The communications landscape has changed beyond recognition in the last decade. It’s not just the applications that have changed dramatically, but the devices we use to access them have evolved too. The end result for many organisations is a complex environment where control appears to be in the hands of users; a risky situation for any business, but potentially lethal for the defence sector.

So what happened to the ordered life of ten years ago when email ruled and controlling the flow of information was a relatively easy task? The answer: A communications revolution. The telephone might have caused a bit of a storm back in the late 19th century, but it took Facebook just 5 years to reach the 150 million user mark compared to the telephone’s 89 years. Even mobile phone adoption took 14 years to reach the same level of saturation, although it is now instrumental in how we share information.

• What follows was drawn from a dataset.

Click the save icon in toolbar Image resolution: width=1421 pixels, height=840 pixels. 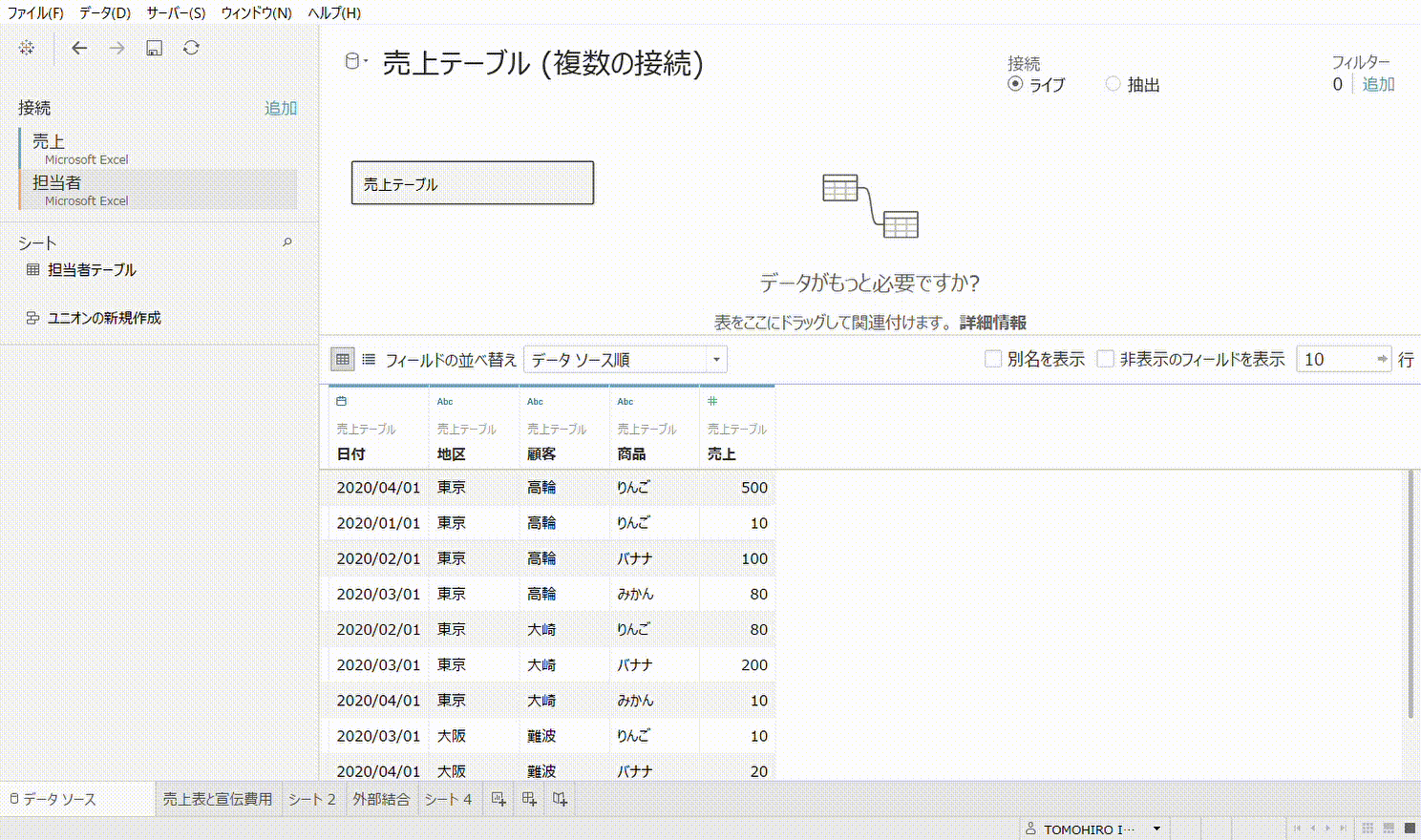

While enterprise communications and collaboration tools, such as Microsoft Lync, IBM Sametime, and Cisco Webex have made their mark, it’s dwarfed by the hyper growth of publicly available social apps and tools. The danger for organisations though is where as enterprise applications have undergone a secure centralised deployment after a formal risk assessment, their Web 2.0 counterparts have been flown in direct to the user under the network radar.

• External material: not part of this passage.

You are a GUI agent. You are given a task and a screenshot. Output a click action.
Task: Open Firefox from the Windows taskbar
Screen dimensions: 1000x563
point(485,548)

These applications have been specially developed to bypass pesky traditional security. They port hop, tunnel and use encryption techniques to ensure availability on a wide range of devices. What’s more, without the right technology in place they are difficult to see and control making them a security risk from both inbound and outbound threats.

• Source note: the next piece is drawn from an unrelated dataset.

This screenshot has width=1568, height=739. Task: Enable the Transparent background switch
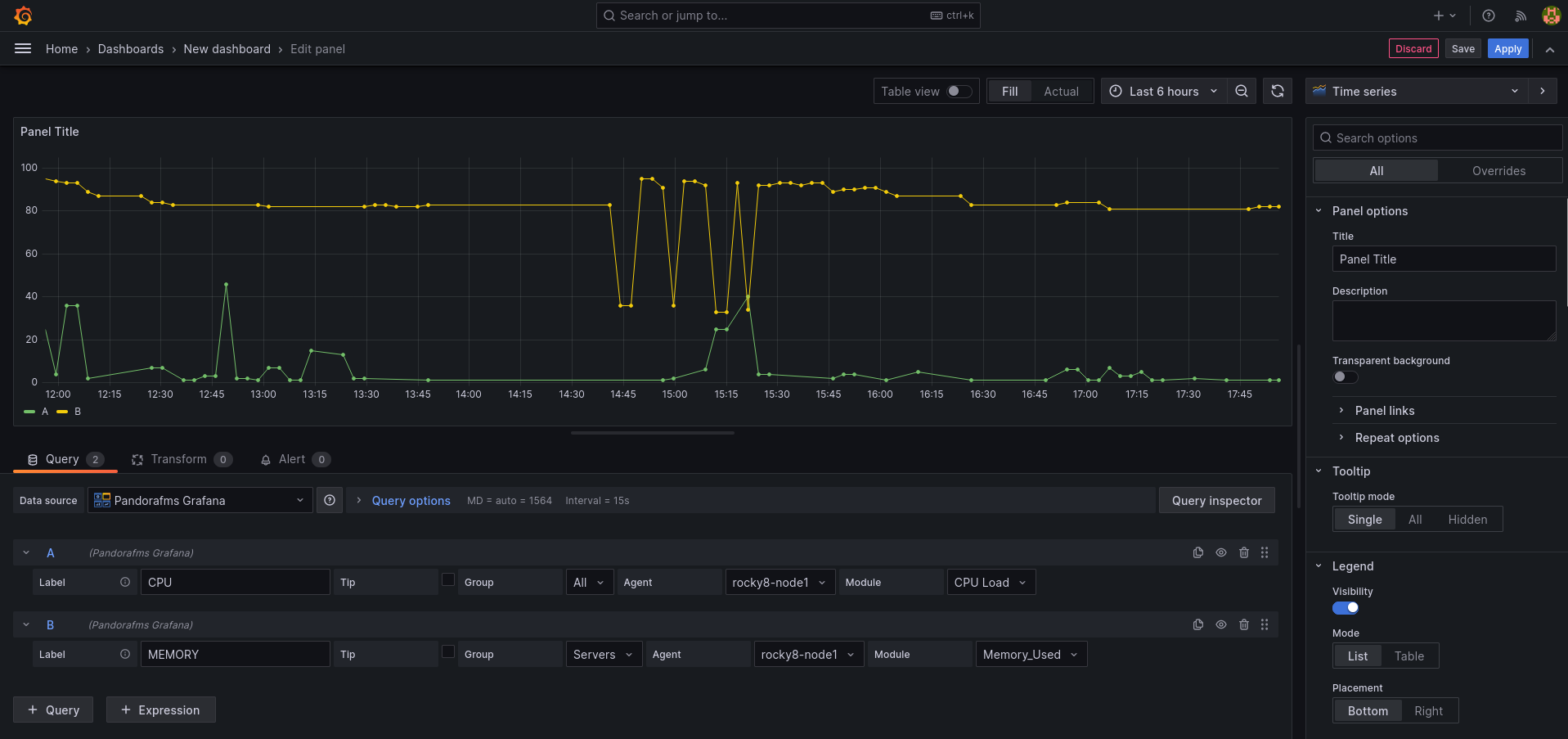1345,376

The hazards of social media and web 2.0 applications can be broadly categorised into four main areas: data leakage, inbound threats such as malware, compliance and user behaviour. To mitigate the risk to the organisation there are several areas where control must be reintroduced.

Key is identity management. Typically organisations already have email addresses, network logins etc mapped back to a central directory where access rights are controlled. This needs to be expanded so that all authorised logins from Facebook to Gmail accounts can be traced back to the corporate identity. Once this is achieved it’s possible to control the activity that users can access. Whether that’s read-only or not will be determined by the organisation’s policy, but there is little point in having a policy and not putting in the measures to enforce it.

It can’t have escaped anyone’s notice that malware is rife on social networks. Hijacked accounts, malicious links, Trojan attacks that run rough shod  over instant messaging networks are just a few of the problems users are likely to encounter. In addition, the trust users put into their “friends” makes acquiring information as easy as taking candy from a baby for criminals and terrorists that use social engineering techniques. With an increase on targeted attacks, it pays to have excellent anti-malware capable of dealing with such threats and to educating users to be more circumspect.

Whilst malware can also lead to data leakage, it’s far more likely to occur as a result of the actions from someone within the organisation itself, either intentionally or accidentally. In the same way organisations have been monitoring content of corporate email for keywords, phrases and files for the last fifteen years, so the same must be implemented for social and web 2.0 applications. Where policy dictates, it’s easy to introduce a moderating system that won’t slow down the immediacy of a social conversation.

To comply with most legislation it’s imperative to log and archive all content posted to social networks and to export the data to an email archive or WORM storage. There is no guarantee that information on a social network will be there tomorrow, let alone in three years time when it might be required for legal purposes. It’s important to consider how the context of conversations, particularly if they traverse over different channels, might be displayed. Wading through mountains of inane conversations trying to follow threads can be tedious and expensive.

While the use of social media and web 2.0 apps are rife in even the most secure environments, it needn’t be without control. Whether your perspective is to enable and improve communications or to protect a network from abuse, the practical measures for mitigating the risks are the same:

  1. Understand the landscape, get visibility
  2. Engage stakeholders in policy setting.  Set the policy.
  3. Consider and address the risks, in a granular fashion.
  4. Understand the dynamic legal and regulatory situation.
  5. Provide education for your users on acceptable and appropriate use.
  6. Consider federation and external connections for maximum benefit and minimized risk.
  7. Understand and manage the fallibility of human beings.
  8. Record (appropriate) communications.
  9. Retain (appropriate) communications. 
  10. Review and refine policies (regularly)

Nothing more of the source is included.